Exuberantly optimistic founder Ben Rattray stopped by Re/code HQ recently to talk about the latest $25 million investment into Change.org and his goal to make it the Amazon of social change.
“The psychological effect we want to have,” Rattray said, “is when someone walks outside right now and says, ‘I want to rent an apartment, where do I go?’ Craigslist. To buy a book? Amazon. To address child slavery or climate change or stop the closure of the local park next to me? Change.org.”
Change.org is an online petition site. It is utilized to do everything from asking Jamba Juice to use compostable cups to getting body cameras on police (success stories).
Founded in 2007, with 80 million users in 196 countries and 200 employees in 18 countries, Change.org is beginning to enter the mainstream.
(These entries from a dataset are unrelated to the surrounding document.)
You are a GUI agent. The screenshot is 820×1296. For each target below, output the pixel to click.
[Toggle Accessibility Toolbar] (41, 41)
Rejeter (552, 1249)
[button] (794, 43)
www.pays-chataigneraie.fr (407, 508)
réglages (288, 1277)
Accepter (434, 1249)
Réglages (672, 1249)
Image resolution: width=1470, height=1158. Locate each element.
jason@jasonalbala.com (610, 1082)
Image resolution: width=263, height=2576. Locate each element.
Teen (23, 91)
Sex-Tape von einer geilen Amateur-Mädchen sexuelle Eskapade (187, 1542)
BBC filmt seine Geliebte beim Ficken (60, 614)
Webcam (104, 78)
It has become enormous, and has been influential in a number of recent high-profile cases. As for success rates: 30 million petitioners have been successful, and the likelihood of winning has increased threefold in the last year (the percentage of petitions that succeed, though, is still low).
Today the company (a B-corporation) announced $25 million in funding from investors including Arianna Huffington, Ashton Kutcher, LinkedIn CEO Jeff Weiner, Twitter co-founder Evan Williams, Virgin Group founder Richard Branson and the Knight Foundation.
“Elected officials are treating these campaigns much more seriously,” Rattray said. “If you’re a politician, you used to largely ignore voices online. You just don’t believe they’re real people. But that’s changing — not because they want to be hip — but because they’re realizing those are actual constituents.”
I pointed out that when I have to interact with the government, the biggest obstacle is that I own neither letters nor stamps.
“Exactly,” Rattray said.
Underlying the investment is an optimism that mass online movements will create change for the good.
Rattray, 34, from Santa Barbara, Calif., talked about calling out companies “to be their best selves,” and said that “companies will increasingly have an incentive to protect the public good.”
“Part of the perversity is there are good people in business who can actually act right now. Historically, businesses can make money in the short term by doing ill for their customers and the world,” he said. “But as you have things increasingly transparent, you liberate people in businesses to be able to do the right thing.”
As for politicians, he said, all they need is a nudge and a sign that voters want something.
“They’ll say: ‘Give me the political space to do what I know is right,'” Rattray said. “A petition gives that.”